How to Calculate Levenshtein Distance in Python

Spread the love

Introduction

The Levenshtein distance, also known as the “edit distance,” is a measure of the difference between two sequences. Invented by the Russian scientist Vladimir Levenshtein, it calculates the minimum number of edits (insertions, deletions, or substitutions) required to transform one string into another.

In this article, we’ll explore how to calculate Levenshtein distance in Python, including both a manual implementation and the usage of a pre-built library.

Manual Implementation

Step-by-Step Process

  1. Initialization: Create a matrix with one row for each character in the first string (plus one extra) and one column for each character in the second string (plus one extra). The matrix’s size will be (len(string1)+1)*(len(string2)+1). Initialize the first row with numbers 0 through len(string1), and the first column with numbers 0 through len(string2). These represent the cost of turning the string into an empty string by deleting all characters.
  2. Matrix filling: Iterate over the matrix, starting from the second row and column. For each cell, calculate and fill in the minimum of the following:
    • The value of the cell diagonally above and to the left, plus 1 if the current characters in the two strings are not equal (0 if they are equal).
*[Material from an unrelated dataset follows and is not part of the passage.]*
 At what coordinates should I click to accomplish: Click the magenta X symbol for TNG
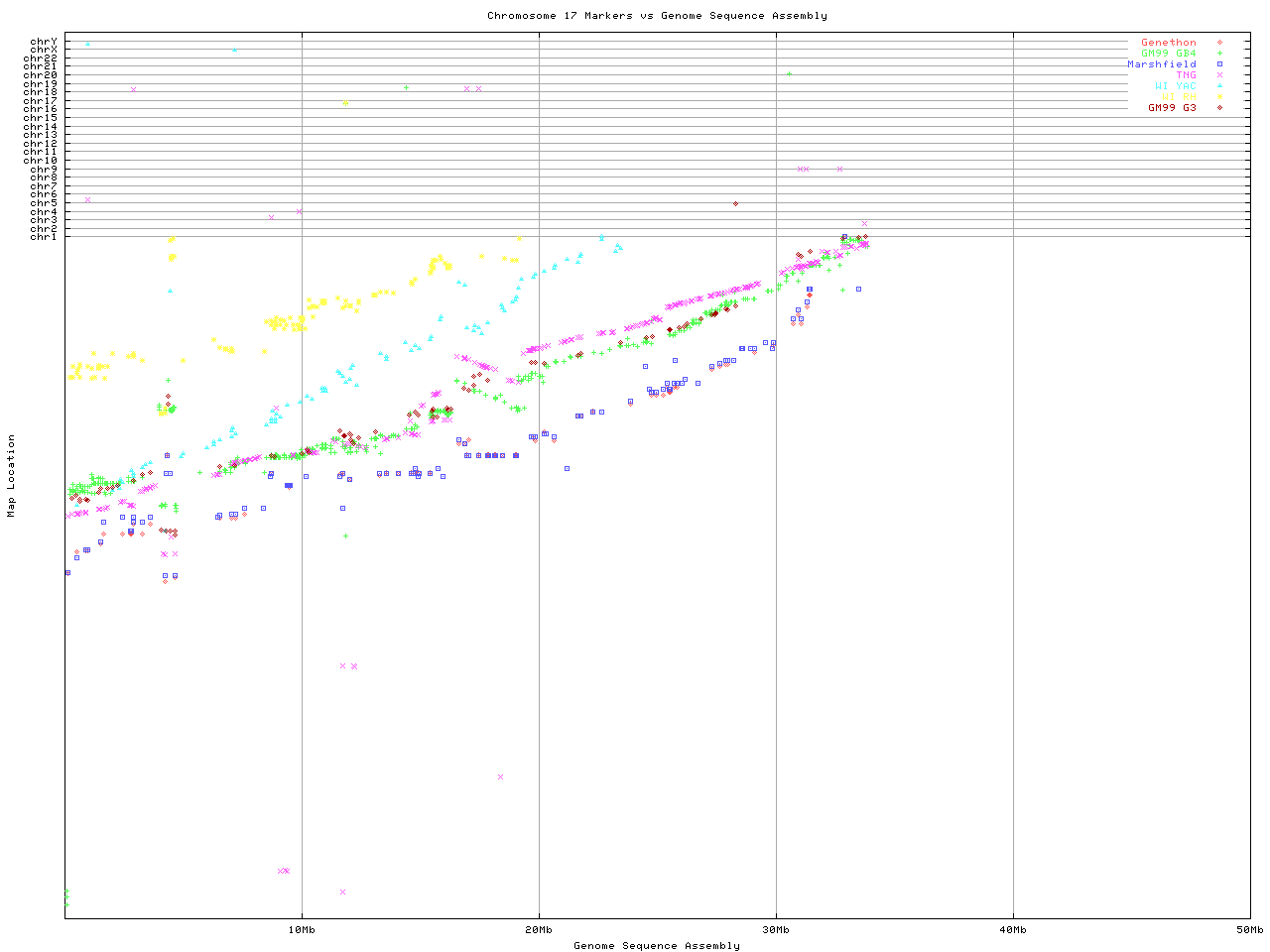tap(1219, 75)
This represents a substitution.
    • The value of the cell above plus 1. This represents a deletion.
    • The value of the cell to the left plus 1. This represents an insertion.
  3. Final result: The Levenshtein distance is in the cell at the bottom-right corner of the matrix, representing the minimum edit distance between the two strings.

Python Code for Manual Implementation

def levenshtein_distance(string1, string2):
    size_x = len(string1) + 1
    size_y = len(string2) + 1

    matrix = [[0]*size_y for _ in range(size_x)]
    
    for x in range(size_x):
        matrix [x][0] = x
    for y in range(size_y):
        matrix [0][y] = y

    for x in range(1, size_x):
        for y in range(1, size_y):
            if string1[x-1] == string2[y-1]:
                substitution_cost = 0
            else:
                substitution_cost = 1

            matrix [x][y] = min(
                matrix[x-1][y] + 1,                   # deletion
                matrix[x][y-1] + 1,                   # insertion
                matrix[x-1][y-1] + substitution_cost  # substitution
            )

    return matrix[size_x - 1][size_y - 1]

Using a Python Library

While the manual implementation is instructive, it may be more practical to use a Python library that has the Levenshtein distance calculation built-in. One such library is python-Levenshtein. This is not a standard Python library, so you might need to install it using pip.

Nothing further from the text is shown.